Bochs and QEMU concurrency test

Post by MarkD »

Hi,
For my hobby OS, I'm currently using a single processor and have a preemptive kernel with time slicing. I disable interrupts to protect my scheduler queues and other state. No virtual memory or user mode support. Mostly C++ (gnu cross compiler) with a bit of assembly. No compiler optimization turned on. Everything is a kernel thread and is running nicely.

I'm now ready to start work on exploring proper locks. So I wrote a simple test to see the actual problem:

int count = 0;

void funP(void*)
{
for (int ii = 0; ii < 10000000; ii++) {
count++;
}
}

void testConcurrency()
{
Task* task1 = new Task("1", &funP, (void*) 1); // Name, function, argument
Task* task2 = new Task("2", &funP, (void*) 2);

task1->join();
task2->join();

printf("Count = %d\n", count);
}

To my surprise, QEMU always printed out 20000000. No concurrency issues!? The increments are perfectly interleaved. Bochs did what I expected and returned a different result every time 15782628, 15090785, 14213397, etc. Exact same image run by each tool.

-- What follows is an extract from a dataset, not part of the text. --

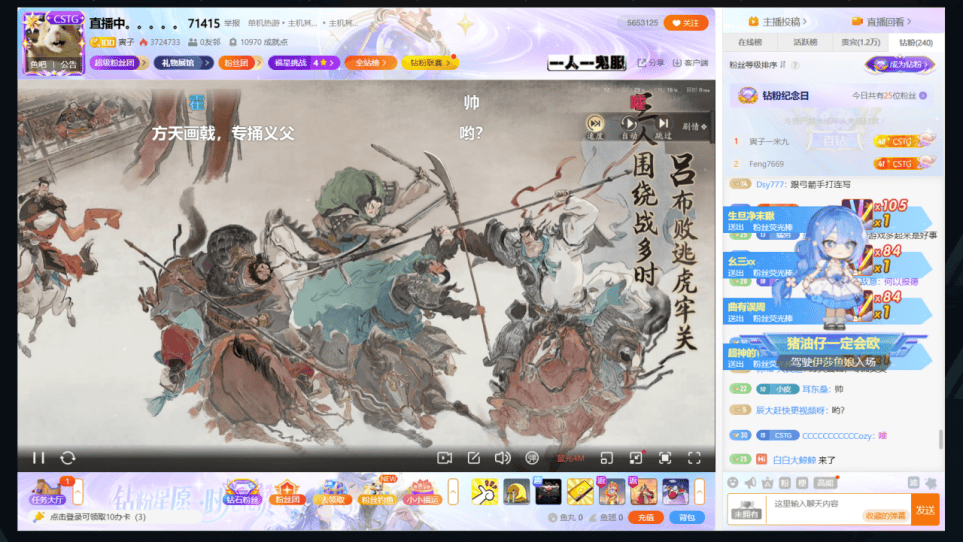Click the edit note icon in player bar
Screen dimensions: 963x542
click(474, 458)
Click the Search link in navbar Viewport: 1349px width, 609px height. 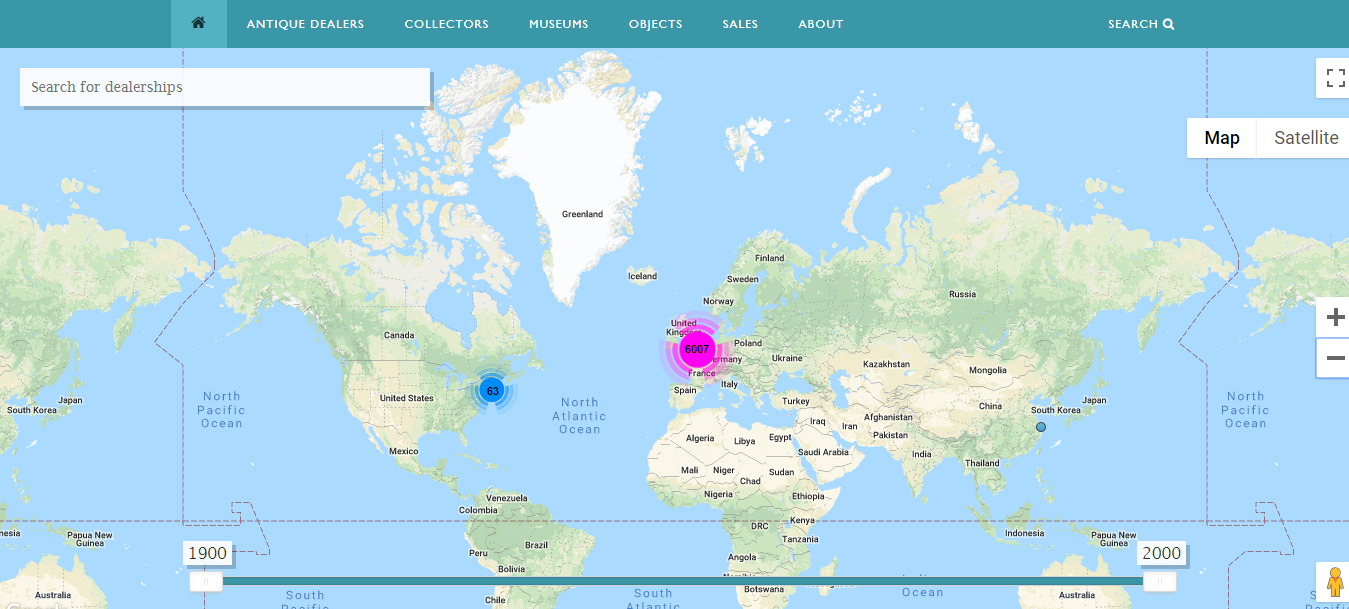pos(1140,24)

I added a printf in the loop to check that the tasks were in fact being interleaved
void funP(void* arg)
{
int num = (int) arg;

for (int ii = 0; ii < 10000000; ii++) {
count++;
if ((ii % 1000000) == 0) {
printf("%d", num);
}
}
}

The (cleaned up) output was
12 12 12 21 ...
So it's not the case that task1 was run to completion then task2 was run.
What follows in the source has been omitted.